### [SOURCE PASSAGE]
BEVDriver: Leveraging BEV Maps in LLMs for Robust Closed-Loop Driving
Katharina Winter, Mark Azer, Fabian B. Flohr
TL;DR
BEVDriver introduces an end-to-end, LLM-guided motion planner that uses a BEV-based latent representation fused from LiDAR and multi-view cameras to ground natural language instructions in low-level waypoint prediction. By aligning latent BEV features with NL space through a Q-Former and employing a LoRA-adapted LLM, it directly predicts future waypoints and executes with PID control, achieving state-of-the-art results on the LangAuto benchmark with substantial improvements in Driving Score and Route Completion. The work provides comprehensive ablations, demonstrations of open-loop and closed-loop performance, and releases datasets and code to support reproducibility and further research in language-guided autonomous driving. It also highlights challenges in temporal alignment and instruction distance, outlining paths to improved temporal reasoning and explainability in future iterations.
Abstract
Autonomous driving has the potential to set the stage for more efficient future mobility, requiring the research domain to establish trust through safe, reliable and transparent driving. Large Language Models (LLMs) possess reasoning capabilities and natural language understanding, presenting the potential to serve as generalized decision-makers for ego-motion planning that can interact with humans and navigate environments designed for human drivers. While this research avenue is promising, current autonomous driving approaches are challenged by combining 3D spatial grounding and the reasoning and language capabilities of LLMs. We introduce BEVDriver, an LLM-based model for end-to-end closed-loop driving in CARLA that utilizes latent BEV features as perception input. BEVDriver includes a BEV encoder to efficiently process multi-view images and 3D LiDAR point clouds. Within a common latent space, the BEV features are propagated through a Q-Former to align with natural language instructions and passed to the LLM that predicts and plans precise future trajectories while considering navigation instructions and critical scenarios. On the LangAuto benchmark, our model reaches up to 18.9% higher performance on the Driving Score compared to SoTA methods.

### [TASK 1]
According to the BEVDriver text, why could large language models serve as generalized decision-makers for ego-motion planning? Answer in one to three sentences.
### [TASK 2]
On the LangAuto benchmark, how much higher does the BEVDriver text say the model's Driving Score can be than that of state-of-the-art methods?
The rows that come next have no connection to the BEVDriver text.

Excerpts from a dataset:
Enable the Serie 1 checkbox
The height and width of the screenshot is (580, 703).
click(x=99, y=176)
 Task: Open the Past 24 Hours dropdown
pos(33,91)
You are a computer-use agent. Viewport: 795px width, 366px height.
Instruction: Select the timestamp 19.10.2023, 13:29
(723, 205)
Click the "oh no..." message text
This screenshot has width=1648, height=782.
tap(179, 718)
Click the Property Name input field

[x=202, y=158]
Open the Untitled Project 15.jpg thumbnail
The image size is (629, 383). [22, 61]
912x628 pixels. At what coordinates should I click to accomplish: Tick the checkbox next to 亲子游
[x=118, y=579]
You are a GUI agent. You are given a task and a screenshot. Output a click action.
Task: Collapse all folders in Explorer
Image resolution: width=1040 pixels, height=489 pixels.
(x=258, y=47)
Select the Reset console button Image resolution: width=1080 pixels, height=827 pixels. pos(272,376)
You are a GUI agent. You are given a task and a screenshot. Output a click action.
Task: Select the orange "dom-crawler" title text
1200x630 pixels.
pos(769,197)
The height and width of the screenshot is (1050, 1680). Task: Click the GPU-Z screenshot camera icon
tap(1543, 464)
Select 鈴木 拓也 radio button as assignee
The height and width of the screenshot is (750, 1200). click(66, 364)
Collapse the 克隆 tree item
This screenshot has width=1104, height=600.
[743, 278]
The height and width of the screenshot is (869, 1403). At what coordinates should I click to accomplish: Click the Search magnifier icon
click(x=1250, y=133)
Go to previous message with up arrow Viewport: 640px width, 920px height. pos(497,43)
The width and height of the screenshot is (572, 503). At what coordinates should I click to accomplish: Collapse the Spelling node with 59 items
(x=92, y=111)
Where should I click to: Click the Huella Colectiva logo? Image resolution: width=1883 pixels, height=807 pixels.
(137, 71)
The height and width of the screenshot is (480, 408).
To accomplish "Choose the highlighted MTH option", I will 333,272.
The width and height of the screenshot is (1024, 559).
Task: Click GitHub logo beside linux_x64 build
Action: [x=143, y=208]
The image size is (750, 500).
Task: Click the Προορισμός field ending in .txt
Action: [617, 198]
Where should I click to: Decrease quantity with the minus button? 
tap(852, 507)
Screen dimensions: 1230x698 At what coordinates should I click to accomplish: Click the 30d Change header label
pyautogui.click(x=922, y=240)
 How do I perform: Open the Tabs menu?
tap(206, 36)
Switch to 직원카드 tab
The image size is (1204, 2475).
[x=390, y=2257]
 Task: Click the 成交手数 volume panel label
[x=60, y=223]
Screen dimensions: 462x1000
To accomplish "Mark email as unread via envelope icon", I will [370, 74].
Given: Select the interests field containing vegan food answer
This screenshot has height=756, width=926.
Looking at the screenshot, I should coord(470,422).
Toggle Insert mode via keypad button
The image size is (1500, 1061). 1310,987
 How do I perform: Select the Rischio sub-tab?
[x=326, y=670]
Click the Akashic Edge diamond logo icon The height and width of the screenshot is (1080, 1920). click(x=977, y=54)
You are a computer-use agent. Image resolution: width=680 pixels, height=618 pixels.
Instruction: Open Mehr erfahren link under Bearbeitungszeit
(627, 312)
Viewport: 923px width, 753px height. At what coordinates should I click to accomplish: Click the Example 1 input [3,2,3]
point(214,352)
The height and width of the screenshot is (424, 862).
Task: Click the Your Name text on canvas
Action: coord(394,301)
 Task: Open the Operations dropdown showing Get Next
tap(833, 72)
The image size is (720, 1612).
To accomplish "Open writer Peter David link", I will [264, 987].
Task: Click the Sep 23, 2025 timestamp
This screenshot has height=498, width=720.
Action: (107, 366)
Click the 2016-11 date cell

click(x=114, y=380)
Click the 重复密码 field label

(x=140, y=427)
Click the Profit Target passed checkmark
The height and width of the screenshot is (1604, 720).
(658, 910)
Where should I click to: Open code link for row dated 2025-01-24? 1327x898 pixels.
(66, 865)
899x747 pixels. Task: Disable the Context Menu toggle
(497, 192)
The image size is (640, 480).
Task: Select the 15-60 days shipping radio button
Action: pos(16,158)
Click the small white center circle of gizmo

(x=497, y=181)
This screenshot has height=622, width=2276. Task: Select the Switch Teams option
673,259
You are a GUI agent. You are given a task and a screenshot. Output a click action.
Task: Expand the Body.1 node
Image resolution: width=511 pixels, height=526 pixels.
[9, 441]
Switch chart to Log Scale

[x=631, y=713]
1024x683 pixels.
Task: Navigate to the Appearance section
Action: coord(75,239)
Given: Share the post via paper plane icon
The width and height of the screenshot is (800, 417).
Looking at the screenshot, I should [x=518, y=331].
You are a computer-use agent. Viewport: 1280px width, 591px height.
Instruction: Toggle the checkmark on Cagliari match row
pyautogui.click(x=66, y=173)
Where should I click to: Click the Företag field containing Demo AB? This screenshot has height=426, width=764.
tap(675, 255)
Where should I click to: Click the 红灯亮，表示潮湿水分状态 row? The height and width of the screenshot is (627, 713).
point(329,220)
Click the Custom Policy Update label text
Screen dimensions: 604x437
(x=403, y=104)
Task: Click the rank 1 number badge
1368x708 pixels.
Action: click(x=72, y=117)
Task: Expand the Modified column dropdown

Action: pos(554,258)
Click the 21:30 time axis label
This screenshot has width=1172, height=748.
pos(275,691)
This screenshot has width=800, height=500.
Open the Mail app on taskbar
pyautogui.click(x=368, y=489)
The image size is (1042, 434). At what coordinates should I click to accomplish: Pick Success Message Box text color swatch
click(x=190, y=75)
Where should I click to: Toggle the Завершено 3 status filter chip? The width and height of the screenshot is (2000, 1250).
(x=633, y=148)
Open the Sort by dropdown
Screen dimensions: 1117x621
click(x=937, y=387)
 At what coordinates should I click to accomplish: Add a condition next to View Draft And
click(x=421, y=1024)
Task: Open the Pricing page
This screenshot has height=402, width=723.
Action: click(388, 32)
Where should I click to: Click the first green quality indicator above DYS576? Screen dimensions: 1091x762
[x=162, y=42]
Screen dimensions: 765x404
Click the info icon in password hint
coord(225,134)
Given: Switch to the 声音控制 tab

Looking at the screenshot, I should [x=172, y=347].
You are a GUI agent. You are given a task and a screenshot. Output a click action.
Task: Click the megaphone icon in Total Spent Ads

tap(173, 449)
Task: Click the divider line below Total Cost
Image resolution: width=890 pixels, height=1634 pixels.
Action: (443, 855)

### [OUTPUT 1]
Large language models have reasoning capabilities and natural language understanding. This gives them the potential to act as generalized decision-makers that can interact with humans and navigate environments designed for human drivers.

### [OUTPUT 2]
Up to 18.9% higher.